Quote word for word the lines from the one containing "What do you" through the end of the lines, leaving the pictures out of your answer.

━━━━━ EXTRACTED MATERIAL ━━━━━

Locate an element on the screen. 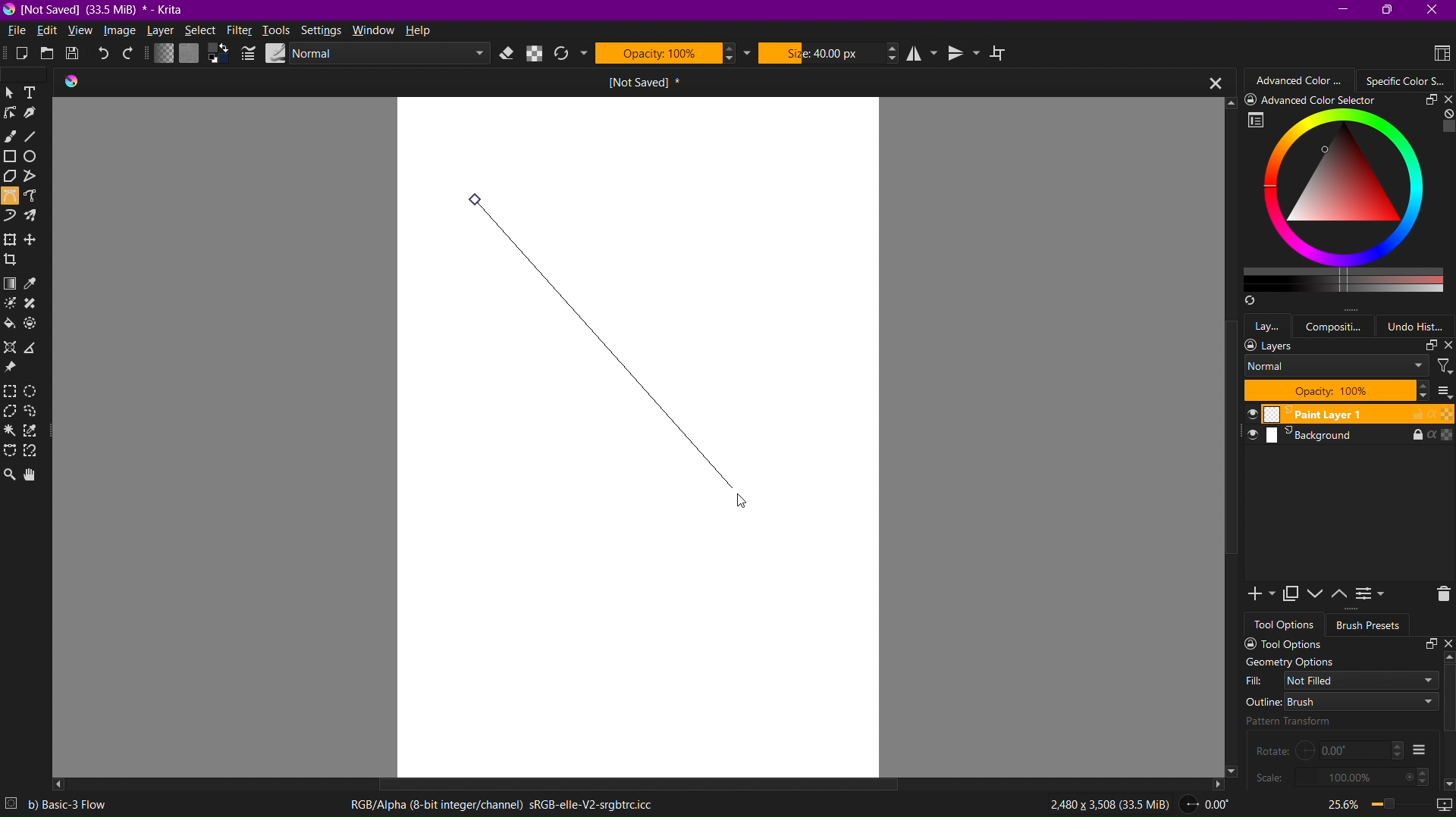 The width and height of the screenshot is (1456, 817). Assistant Tool is located at coordinates (14, 347).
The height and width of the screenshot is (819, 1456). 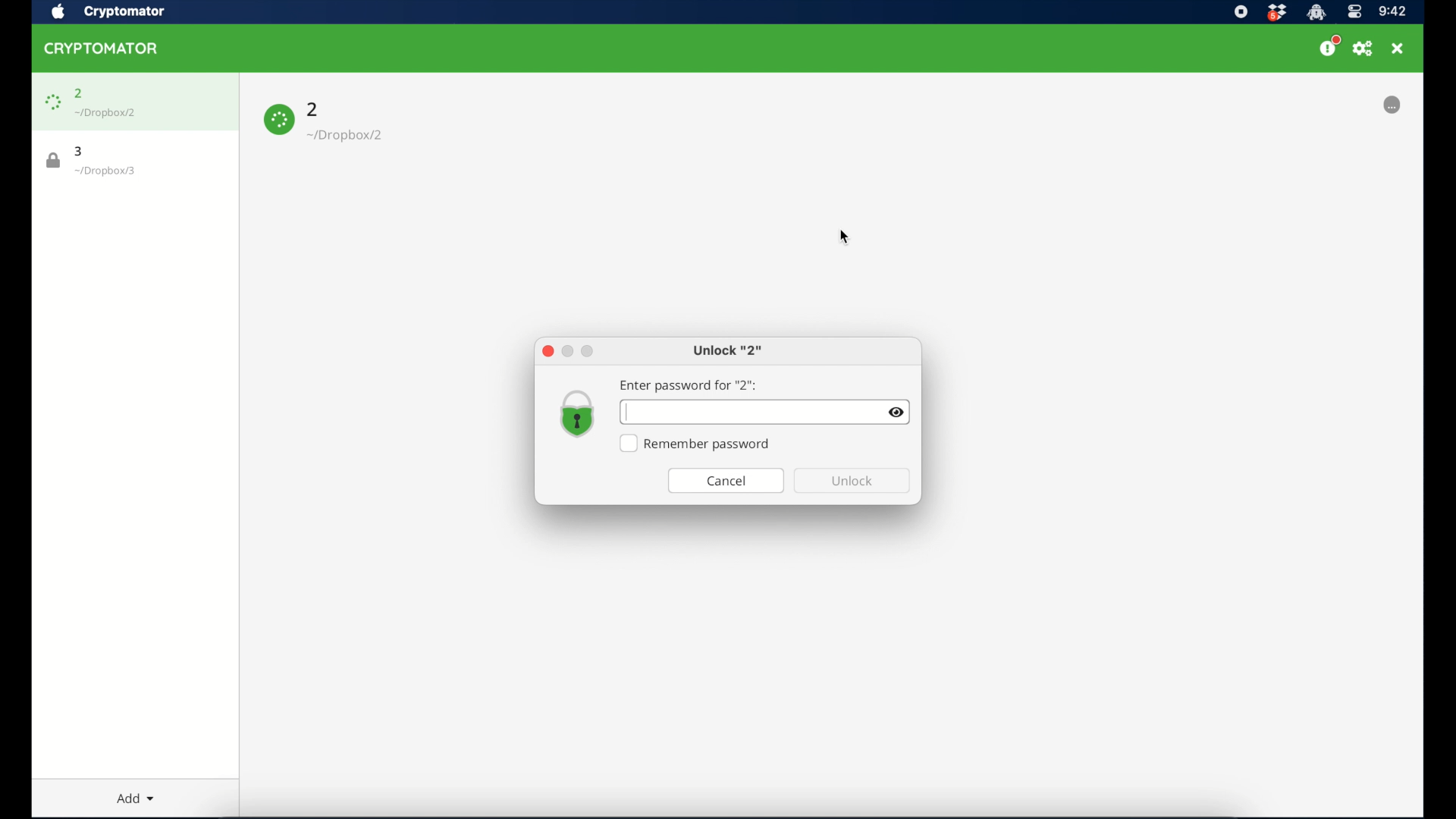 I want to click on dropbox icon, so click(x=1277, y=13).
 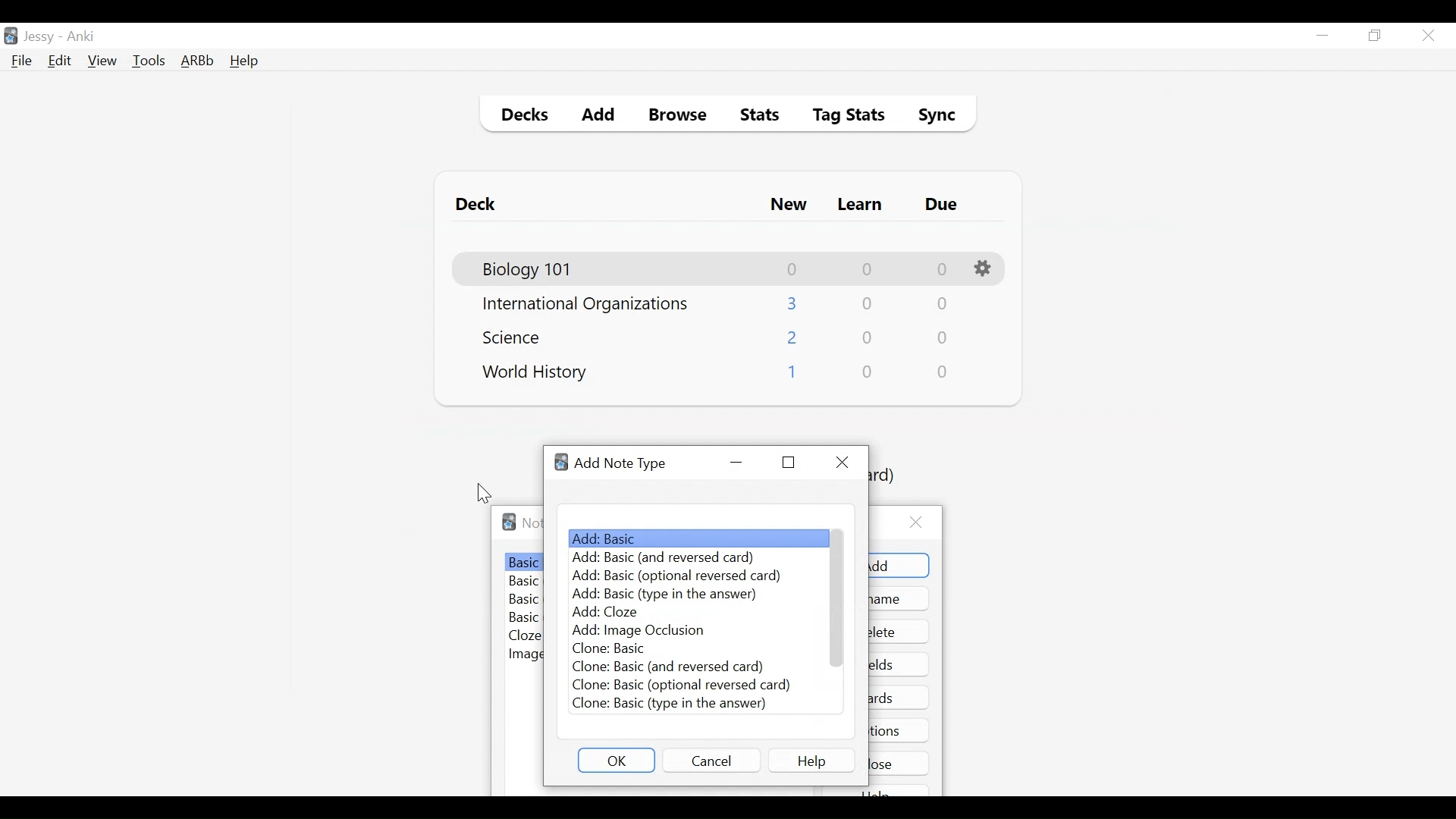 What do you see at coordinates (526, 636) in the screenshot?
I see `Cloze (number of notes)` at bounding box center [526, 636].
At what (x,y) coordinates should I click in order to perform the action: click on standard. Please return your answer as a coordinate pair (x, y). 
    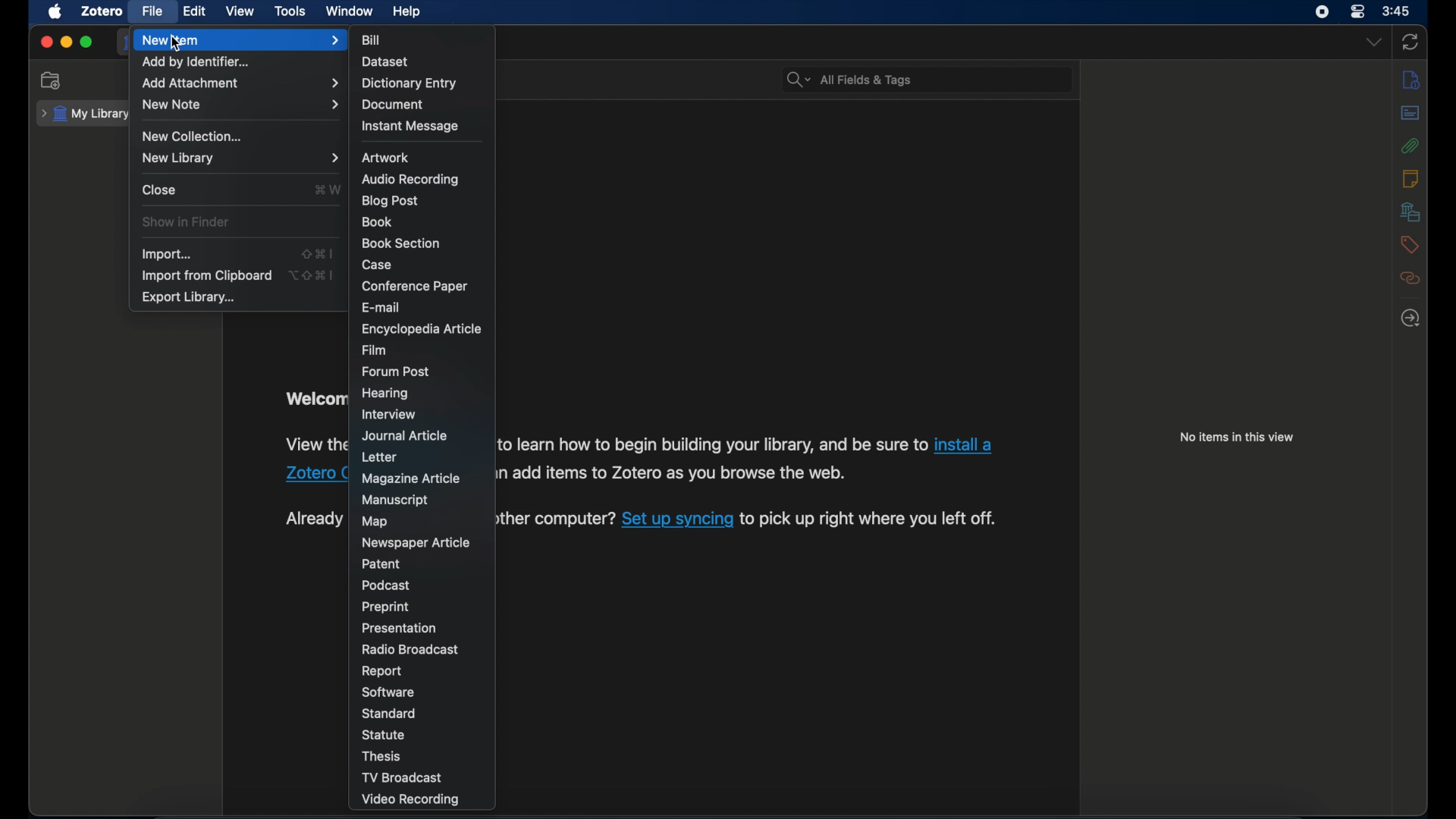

━━━━━

→ WRITTEN SOLUTION
  What do you see at coordinates (526, 636) in the screenshot?
I see `Cloze (number of notes)` at bounding box center [526, 636].
At what (x,y) coordinates should I click in order to perform the action: click on standard. Please return your answer as a coordinate pair (x, y). 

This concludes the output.